___ DOCUMENT SOURCE ___

L'autre jour, Colin et Colette
Badinaient dans un vert bosquet
En roulant sur la tendre herbette.
Colin lui apporta un bouquet.
" - Viens mon cher Colin, mets les dans mon sein "
" - Non ma foi ", dit-il, il n'y a point de péril ".

2

Colette un jour dans la prairie
Brûlait à l'ardeur du soleil.
" - Viens mon cher Colin, je t'en prie,
Dans ce bois, je meurs du sommeil.
- Ah que nenni da je n'irai pas.
Je ne suis si fou, j'ai trop peur du loup.

3

Ah mon cher Colin je t'en prie
Je me pâme, j'ai mal au cœur.
Je t'en prie, soutiens ma tête.
Ah mon cher Colin je me meurs.
Approche toi donc, mon cher mignon,
Pour me secourir, où je vais mourir.

4

Que j'ai le temps de me sauver !
Lâche moi donc que je prenne la fuite.
Car l'on dirait que c'est moi qui t'aurais tuée.
Le monde à présent est si médisant.
Je pars promptement : crainte d'accident !

5

Arrête donc Colin, arrête !
Je crois que cela ne sera rien.
Je t'en prie, soutiens ma tête
Tu peux bien me guérir Colin
Coupe mon lacet, défais mon corset
Pour me secourir fais moi le plaisir.

Ou comment paraître le roi des…

Une chanson assurément antérieure à la Révolution puisqu'abandonnant le corset on en revint alors aux ceintures et aux bandelettes (d'étoffe ou de cuir) que portaient les femmes grecques et romaines. Et si sous Louis XIV le corset se lace toujours devant, ce ne sera que vers 1720 qu'il se serrera dans le dos. C'est donc entre 1720 et 1789 environ que ce benêt de Colin aura eu l'occasion, sur proposition de l'intéressée, de couper le lacet avec lequel Colette ne peut facilement relâcher et ôter le bustier qu'il serre, tant elle est pressée de s'en libérer pour d'autres motifs que la pâmoison.

___ ENREGISTREMENTS ___

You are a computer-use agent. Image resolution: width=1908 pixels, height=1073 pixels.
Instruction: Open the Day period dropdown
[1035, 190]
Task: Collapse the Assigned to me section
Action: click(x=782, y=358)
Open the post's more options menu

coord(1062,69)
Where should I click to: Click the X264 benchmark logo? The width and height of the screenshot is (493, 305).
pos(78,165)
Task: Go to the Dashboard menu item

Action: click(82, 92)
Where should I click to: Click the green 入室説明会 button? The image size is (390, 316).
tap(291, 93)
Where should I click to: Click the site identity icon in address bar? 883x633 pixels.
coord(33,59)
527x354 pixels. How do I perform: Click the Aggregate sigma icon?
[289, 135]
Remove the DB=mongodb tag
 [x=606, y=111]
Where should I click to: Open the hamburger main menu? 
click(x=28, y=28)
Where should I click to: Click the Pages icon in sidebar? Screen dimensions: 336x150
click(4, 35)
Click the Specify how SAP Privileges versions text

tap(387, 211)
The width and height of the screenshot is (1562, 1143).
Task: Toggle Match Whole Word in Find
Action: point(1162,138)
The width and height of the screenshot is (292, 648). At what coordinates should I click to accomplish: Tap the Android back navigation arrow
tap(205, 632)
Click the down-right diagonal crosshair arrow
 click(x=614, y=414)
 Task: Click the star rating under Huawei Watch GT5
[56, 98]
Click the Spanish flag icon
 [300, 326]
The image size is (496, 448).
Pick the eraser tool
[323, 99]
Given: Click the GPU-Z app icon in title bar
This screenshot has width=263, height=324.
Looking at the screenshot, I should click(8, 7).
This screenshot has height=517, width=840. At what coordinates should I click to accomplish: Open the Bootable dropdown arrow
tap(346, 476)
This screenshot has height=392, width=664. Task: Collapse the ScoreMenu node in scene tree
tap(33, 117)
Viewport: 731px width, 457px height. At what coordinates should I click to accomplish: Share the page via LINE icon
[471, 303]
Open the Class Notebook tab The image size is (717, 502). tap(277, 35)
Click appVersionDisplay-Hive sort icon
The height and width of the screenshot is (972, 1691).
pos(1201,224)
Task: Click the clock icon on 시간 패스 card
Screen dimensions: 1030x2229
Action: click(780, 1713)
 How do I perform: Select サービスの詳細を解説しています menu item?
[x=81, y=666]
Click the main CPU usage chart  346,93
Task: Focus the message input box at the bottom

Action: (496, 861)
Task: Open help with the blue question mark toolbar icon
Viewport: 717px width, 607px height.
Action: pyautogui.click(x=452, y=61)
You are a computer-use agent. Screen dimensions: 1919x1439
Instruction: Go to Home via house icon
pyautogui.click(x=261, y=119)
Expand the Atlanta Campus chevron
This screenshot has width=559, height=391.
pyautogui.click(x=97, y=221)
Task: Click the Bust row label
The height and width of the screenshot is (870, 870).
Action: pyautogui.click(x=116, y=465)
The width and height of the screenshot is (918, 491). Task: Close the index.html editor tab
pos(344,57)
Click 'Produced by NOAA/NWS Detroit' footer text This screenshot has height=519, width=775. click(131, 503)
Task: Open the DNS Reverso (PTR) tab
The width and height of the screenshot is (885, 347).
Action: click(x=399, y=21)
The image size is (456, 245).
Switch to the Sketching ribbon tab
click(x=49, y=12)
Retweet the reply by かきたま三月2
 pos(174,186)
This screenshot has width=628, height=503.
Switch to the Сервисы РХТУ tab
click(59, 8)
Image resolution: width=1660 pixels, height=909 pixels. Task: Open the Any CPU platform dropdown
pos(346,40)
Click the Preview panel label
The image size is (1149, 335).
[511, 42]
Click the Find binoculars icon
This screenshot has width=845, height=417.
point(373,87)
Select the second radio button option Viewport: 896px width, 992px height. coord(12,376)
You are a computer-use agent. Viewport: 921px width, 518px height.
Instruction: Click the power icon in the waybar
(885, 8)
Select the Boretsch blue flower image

___

**CONSIGNE**
Poursuivez le texte sur la chanson de Colin et Colette à partir de sa dernière phrase.

**RÉPONSE**
Colin, comme tous les vieux, usés et trop fréquents prénoms populaires (d'ailleurs le sien dérive de Colas, diminutif de Nicolas) est utilisé par péjoration, de même qu'à travers la littérature, avec plaisanterie, dans le mot composé colin-maillard, nommant le joueur aveugle, aux yeux bandés chargé d'attraper et d'identifier un autre joueur. Même moquerie dans le composé colin-tampon, employé pour désigner une batterie de tambours dédaignée par les autres corps des tambours suisses de l'ancienne garde royale. Mais Colin est aussi le type du berger jeune et amoureux que traduit l'expression jouer les Colins. Dudit pâtre le caractère souvent niais (c'est le cas présent), opposé à celui de la fille délurée qu'est Colette, relevait peut-être, chez l'auteur du texte, d'un parti pris et d'une arrogante mentalité ("de classe" dirait la critique marxiste) : son propos dévalorise le jeune et novice rural tandis qu'il rend la campagnarde légère, donc par conséquent destinée ultérieurement aux avances pressantes et au libertinage de la gent masculine, voire en justifiant le viol ou le droit de cuissage dans une société inégalitaire, brutale et machiste.

Boite en porcelaine, vers 1765, d'après B. Beaucamp-Marowski,op.cité, p. 353

Mais une telle présentation d'un Colin sans appétence sexuelle aurait pu naître aussi de l'incompréhension de données plus coutumière. Quelles que soient l'usure et la dévalorisation du prénom de Colin, ce dernier dépend, étymologiquement et festivement, de Saint-Nicolas, patron des jeunes célibataires masculins. Dans une vaste région de la France du Nord (Flandres maritimes, Picardie côtière, partie de l'Artois et de la Normandie, Pays de Bray) au groupement des garçons, placés sous la protection de Saint-Nicolas, correspondait jadis le groupement des filles sous l'égide de leur patronne Sainte-Catherine. A l'activité spécifiquement religieuse des deux groupements s'en ajoutaient d'autres de caractère laïque et social, impliquant des droits et des devoirs pour les Catherine et les Nicolas. Les garçons de la paroisse étaient dirigés et représentés par un roi, mare, ou bâtonnier, sorte de commissaire et chef élu nommé parfois le prince des Sots, l'évêque des Innocents, le roi des Mal-Prouffitans, le Prince d'Amour. Les filles avaient de même une reine, maresse ou bâtonnière, fille de fête, prieure, etc.... Le Roi de Saint-Nicolas allait offrir branche fleurie ou bouquet la veille de la Sainte-Catherine à la représentante de l'autre sexe, laquelle avait le droit d'inviter l'élu masculin ou quelque autre de sa catégorie d'âge à danser, sans qu'il puisse refuser(1). Or la chanson nous le dit : c'est parce que Colin lui a apporté un bouquet que Colette l'invite à continuer le badinage.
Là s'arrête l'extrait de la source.